Second, there is a fundamental difference between correlation and regression [4], which the authors fail to acknowledge. The use of regression implies a search for assumed causality, while the use of correlation simply looks for similarity (or dissimilarity) in patterns between associated variables. In this study, we did not expect a decrease in one index of richness to be the cause of a decrease (or increase) in the other, which is why we reported Pearson correlation coefficients and did not use linear models. Given that no causality was sought between mammal species richness and language richness, Pearson correlations were thus the most adequate option to explore the level of congruence in the spatial distribution of these indices.
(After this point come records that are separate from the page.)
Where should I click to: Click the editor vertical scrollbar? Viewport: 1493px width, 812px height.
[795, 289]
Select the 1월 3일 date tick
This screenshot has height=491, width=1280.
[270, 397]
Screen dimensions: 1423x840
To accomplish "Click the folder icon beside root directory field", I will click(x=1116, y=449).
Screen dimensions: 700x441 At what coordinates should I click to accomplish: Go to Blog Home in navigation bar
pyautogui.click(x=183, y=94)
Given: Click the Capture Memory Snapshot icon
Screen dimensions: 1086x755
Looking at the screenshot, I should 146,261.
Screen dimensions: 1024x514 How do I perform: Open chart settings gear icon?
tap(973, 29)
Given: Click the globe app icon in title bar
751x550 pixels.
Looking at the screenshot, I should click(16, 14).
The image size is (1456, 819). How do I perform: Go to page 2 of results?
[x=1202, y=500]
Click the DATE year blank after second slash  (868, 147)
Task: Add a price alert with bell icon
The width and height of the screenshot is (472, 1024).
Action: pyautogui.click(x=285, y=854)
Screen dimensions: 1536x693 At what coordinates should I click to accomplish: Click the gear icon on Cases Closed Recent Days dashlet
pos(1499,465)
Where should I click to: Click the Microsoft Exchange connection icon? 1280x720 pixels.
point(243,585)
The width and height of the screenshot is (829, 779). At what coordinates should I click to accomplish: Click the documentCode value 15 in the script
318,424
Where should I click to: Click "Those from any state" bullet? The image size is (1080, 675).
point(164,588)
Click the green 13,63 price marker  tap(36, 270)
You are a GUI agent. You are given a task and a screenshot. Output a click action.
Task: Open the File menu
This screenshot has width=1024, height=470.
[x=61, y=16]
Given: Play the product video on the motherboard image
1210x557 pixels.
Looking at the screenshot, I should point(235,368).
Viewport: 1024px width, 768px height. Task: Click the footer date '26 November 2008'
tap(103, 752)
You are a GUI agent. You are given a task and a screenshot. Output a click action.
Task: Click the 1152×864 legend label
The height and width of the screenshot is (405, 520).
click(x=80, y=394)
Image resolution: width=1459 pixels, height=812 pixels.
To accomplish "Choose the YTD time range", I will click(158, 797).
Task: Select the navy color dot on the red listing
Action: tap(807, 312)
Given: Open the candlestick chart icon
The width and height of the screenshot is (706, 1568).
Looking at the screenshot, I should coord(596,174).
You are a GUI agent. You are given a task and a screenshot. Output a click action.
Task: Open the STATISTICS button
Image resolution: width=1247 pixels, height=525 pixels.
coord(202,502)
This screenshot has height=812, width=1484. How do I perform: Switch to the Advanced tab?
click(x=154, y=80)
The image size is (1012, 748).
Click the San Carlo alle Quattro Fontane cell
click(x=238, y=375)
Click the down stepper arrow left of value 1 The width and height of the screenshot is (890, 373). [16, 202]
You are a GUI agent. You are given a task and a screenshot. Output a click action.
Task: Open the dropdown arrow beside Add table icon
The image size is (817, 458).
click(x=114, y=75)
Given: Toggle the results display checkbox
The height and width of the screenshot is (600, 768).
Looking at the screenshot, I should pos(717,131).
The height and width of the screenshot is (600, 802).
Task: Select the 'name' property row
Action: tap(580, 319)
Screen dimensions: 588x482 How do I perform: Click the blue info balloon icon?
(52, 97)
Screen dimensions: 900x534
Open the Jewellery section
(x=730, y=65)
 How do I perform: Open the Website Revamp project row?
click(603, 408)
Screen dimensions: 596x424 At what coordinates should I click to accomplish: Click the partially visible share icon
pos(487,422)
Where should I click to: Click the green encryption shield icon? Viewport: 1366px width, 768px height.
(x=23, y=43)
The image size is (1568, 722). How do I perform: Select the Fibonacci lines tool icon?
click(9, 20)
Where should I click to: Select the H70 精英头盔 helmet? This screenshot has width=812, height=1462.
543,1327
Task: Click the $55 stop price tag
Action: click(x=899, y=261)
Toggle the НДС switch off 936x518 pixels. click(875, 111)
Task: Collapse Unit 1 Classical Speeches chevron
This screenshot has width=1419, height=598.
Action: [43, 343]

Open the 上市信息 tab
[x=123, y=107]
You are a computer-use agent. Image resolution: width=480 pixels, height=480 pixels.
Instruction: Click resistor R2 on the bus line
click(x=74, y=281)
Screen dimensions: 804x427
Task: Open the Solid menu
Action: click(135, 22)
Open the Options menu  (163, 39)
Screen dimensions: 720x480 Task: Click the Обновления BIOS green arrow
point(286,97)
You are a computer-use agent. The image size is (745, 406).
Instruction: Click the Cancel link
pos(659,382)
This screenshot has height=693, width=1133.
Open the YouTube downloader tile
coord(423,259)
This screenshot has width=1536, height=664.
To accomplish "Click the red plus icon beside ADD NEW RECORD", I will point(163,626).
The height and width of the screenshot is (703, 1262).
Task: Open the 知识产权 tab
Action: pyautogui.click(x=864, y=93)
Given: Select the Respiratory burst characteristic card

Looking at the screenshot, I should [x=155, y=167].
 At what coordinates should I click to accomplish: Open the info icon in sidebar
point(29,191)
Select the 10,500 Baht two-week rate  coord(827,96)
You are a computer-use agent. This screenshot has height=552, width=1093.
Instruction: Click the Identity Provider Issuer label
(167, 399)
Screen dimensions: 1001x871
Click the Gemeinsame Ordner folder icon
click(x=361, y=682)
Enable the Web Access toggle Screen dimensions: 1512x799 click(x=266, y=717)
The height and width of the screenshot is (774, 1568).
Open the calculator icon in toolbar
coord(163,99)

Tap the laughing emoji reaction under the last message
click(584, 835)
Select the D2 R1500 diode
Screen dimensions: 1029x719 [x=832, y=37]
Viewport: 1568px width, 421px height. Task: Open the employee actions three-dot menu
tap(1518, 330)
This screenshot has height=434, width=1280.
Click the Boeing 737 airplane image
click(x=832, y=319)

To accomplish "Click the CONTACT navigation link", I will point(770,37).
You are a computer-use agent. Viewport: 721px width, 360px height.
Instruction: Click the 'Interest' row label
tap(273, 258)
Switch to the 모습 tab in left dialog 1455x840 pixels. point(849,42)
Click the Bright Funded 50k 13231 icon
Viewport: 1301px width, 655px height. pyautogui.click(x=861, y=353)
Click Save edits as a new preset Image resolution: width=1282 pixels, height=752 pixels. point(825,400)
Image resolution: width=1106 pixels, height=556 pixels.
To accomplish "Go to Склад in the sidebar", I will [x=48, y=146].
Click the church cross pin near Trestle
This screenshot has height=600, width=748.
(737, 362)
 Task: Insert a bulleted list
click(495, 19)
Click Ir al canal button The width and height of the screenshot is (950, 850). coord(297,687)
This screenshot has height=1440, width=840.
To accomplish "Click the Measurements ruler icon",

Third, the assumptions made by Cardillo et al. that underpin the use of their simultaneous autoregressive error (SAR) approach to establish relationships between language richness and mammal species richness are actually invalid. Assuming that the authors log-transformed the variables while adding 1 (as a high number of pixels do not contain any threatened languages), simple Shapiro–Wilks normality tests show that their log-transformed response variables (namely, log(language richness) and log(threatened language richness)) are zero-inflated, displaying consistent and significant deviation from a normal distribution (all p < 0.001 at the 50 km resolution). Failure to secure a normal distribution for the variable to be predicted under the assumption of normally distributed errors is not the only issue; transformation of count data to continuous data further violates the assumptions of response variable distribution, with such transformed data known to perform poorly (especially if mean counts are low and dispersion high) [5].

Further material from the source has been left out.